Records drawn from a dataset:
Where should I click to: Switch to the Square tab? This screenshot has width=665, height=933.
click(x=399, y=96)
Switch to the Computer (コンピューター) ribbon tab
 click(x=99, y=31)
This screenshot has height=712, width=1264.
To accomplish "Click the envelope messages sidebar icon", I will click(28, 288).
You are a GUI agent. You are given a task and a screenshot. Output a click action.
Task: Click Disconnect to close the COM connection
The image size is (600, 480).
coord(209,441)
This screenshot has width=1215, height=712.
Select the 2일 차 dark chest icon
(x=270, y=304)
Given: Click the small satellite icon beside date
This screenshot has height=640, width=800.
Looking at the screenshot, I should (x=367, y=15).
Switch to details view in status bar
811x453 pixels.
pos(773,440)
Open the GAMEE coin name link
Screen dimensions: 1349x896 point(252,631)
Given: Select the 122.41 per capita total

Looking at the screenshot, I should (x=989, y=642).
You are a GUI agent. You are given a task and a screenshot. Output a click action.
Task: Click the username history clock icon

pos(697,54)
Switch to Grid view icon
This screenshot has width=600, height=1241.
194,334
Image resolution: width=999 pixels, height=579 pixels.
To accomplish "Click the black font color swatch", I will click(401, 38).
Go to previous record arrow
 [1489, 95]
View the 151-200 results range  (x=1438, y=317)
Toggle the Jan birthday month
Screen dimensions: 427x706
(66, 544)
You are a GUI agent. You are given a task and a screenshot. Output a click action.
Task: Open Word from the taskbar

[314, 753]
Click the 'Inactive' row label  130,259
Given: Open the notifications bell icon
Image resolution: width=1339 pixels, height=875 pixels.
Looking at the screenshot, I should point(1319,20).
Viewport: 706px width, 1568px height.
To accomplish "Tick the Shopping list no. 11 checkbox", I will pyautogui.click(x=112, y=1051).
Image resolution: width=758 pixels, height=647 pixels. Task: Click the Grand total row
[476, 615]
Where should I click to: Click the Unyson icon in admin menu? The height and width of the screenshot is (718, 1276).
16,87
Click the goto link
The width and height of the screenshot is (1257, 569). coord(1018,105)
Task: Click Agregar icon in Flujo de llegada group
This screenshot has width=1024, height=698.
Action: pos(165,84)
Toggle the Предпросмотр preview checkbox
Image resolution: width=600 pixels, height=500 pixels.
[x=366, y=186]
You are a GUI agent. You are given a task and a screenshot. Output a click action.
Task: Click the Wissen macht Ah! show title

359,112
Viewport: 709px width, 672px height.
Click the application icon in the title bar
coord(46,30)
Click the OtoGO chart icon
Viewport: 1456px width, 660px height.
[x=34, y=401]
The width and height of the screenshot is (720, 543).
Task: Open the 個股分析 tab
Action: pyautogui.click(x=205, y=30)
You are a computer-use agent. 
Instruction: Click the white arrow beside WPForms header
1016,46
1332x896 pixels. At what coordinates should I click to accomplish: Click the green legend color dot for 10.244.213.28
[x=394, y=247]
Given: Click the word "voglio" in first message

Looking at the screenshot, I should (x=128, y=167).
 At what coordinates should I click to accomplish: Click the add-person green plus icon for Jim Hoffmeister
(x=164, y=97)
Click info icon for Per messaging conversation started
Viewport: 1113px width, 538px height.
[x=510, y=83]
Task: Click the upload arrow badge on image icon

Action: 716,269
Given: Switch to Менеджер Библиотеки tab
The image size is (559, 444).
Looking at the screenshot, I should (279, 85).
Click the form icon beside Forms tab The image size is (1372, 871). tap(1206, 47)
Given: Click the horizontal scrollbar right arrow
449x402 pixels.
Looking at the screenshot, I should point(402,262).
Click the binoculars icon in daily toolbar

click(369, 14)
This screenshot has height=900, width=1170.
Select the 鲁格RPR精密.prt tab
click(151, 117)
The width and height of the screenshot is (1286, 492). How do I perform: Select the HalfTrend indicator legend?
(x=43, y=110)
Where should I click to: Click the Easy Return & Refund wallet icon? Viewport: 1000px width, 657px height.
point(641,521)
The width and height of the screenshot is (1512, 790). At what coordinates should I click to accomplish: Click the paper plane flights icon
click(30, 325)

[What to work on]
Could you give the data again, word for word?

[Response box]
Where should I click to: Switch to the Square tab? This screenshot has width=665, height=933.
click(x=399, y=96)
Switch to the Computer (コンピューター) ribbon tab
 click(x=99, y=31)
This screenshot has height=712, width=1264.
To accomplish "Click the envelope messages sidebar icon", I will click(28, 288).
You are a GUI agent. You are given a task and a screenshot. Output a click action.
Task: Click Disconnect to close the COM connection
The image size is (600, 480).
coord(209,441)
This screenshot has width=1215, height=712.
Select the 2일 차 dark chest icon
(x=270, y=304)
Given: Click the small satellite icon beside date
This screenshot has height=640, width=800.
Looking at the screenshot, I should (x=367, y=15).
Switch to details view in status bar
811x453 pixels.
pos(773,440)
Open the GAMEE coin name link
Screen dimensions: 1349x896 point(252,631)
Given: Select the 122.41 per capita total

Looking at the screenshot, I should (x=989, y=642).
You are a GUI agent. You are given a task and a screenshot. Output a click action.
Task: Click the username history clock icon

pos(697,54)
Switch to Grid view icon
This screenshot has width=600, height=1241.
194,334
Image resolution: width=999 pixels, height=579 pixels.
To accomplish "Click the black font color swatch", I will click(401, 38).
Go to previous record arrow
 [1489, 95]
View the 151-200 results range  (x=1438, y=317)
Toggle the Jan birthday month
Screen dimensions: 427x706
(66, 544)
You are a GUI agent. You are given a task and a screenshot. Output a click action.
Task: Open Word from the taskbar

[314, 753]
Click the 'Inactive' row label  130,259
Given: Open the notifications bell icon
Image resolution: width=1339 pixels, height=875 pixels.
Looking at the screenshot, I should point(1319,20).
Viewport: 706px width, 1568px height.
To accomplish "Tick the Shopping list no. 11 checkbox", I will pyautogui.click(x=112, y=1051).
Image resolution: width=758 pixels, height=647 pixels. Task: Click the Grand total row
[476, 615]
Where should I click to: Click the Unyson icon in admin menu? The height and width of the screenshot is (718, 1276).
16,87
Click the goto link
The width and height of the screenshot is (1257, 569). coord(1018,105)
Task: Click Agregar icon in Flujo de llegada group
This screenshot has width=1024, height=698.
Action: pos(165,84)
Toggle the Предпросмотр preview checkbox
Image resolution: width=600 pixels, height=500 pixels.
[x=366, y=186]
You are a GUI agent. You are given a task and a screenshot. Output a click action.
Task: Click the Wissen macht Ah! show title

359,112
Viewport: 709px width, 672px height.
Click the application icon in the title bar
coord(46,30)
Click the OtoGO chart icon
Viewport: 1456px width, 660px height.
[x=34, y=401]
The width and height of the screenshot is (720, 543).
Task: Open the 個股分析 tab
Action: pyautogui.click(x=205, y=30)
You are a computer-use agent. 
Instruction: Click the white arrow beside WPForms header
1016,46
1332x896 pixels. At what coordinates should I click to accomplish: Click the green legend color dot for 10.244.213.28
[x=394, y=247]
Given: Click the word "voglio" in first message

Looking at the screenshot, I should (x=128, y=167).
 At what coordinates should I click to accomplish: Click the add-person green plus icon for Jim Hoffmeister
(x=164, y=97)
Click info icon for Per messaging conversation started
Viewport: 1113px width, 538px height.
[x=510, y=83]
Task: Click the upload arrow badge on image icon

Action: 716,269
Given: Switch to Менеджер Библиотеки tab
The image size is (559, 444).
Looking at the screenshot, I should (279, 85).
Click the form icon beside Forms tab The image size is (1372, 871). tap(1206, 47)
Given: Click the horizontal scrollbar right arrow
449x402 pixels.
Looking at the screenshot, I should point(402,262).
Click the binoculars icon in daily toolbar

click(369, 14)
This screenshot has height=900, width=1170.
Select the 鲁格RPR精密.prt tab
click(151, 117)
The width and height of the screenshot is (1286, 492). How do I perform: Select the HalfTrend indicator legend?
(x=43, y=110)
Where should I click to: Click the Easy Return & Refund wallet icon? Viewport: 1000px width, 657px height.
point(641,521)
The width and height of the screenshot is (1512, 790). At what coordinates should I click to accomplish: Click the paper plane flights icon
click(30, 325)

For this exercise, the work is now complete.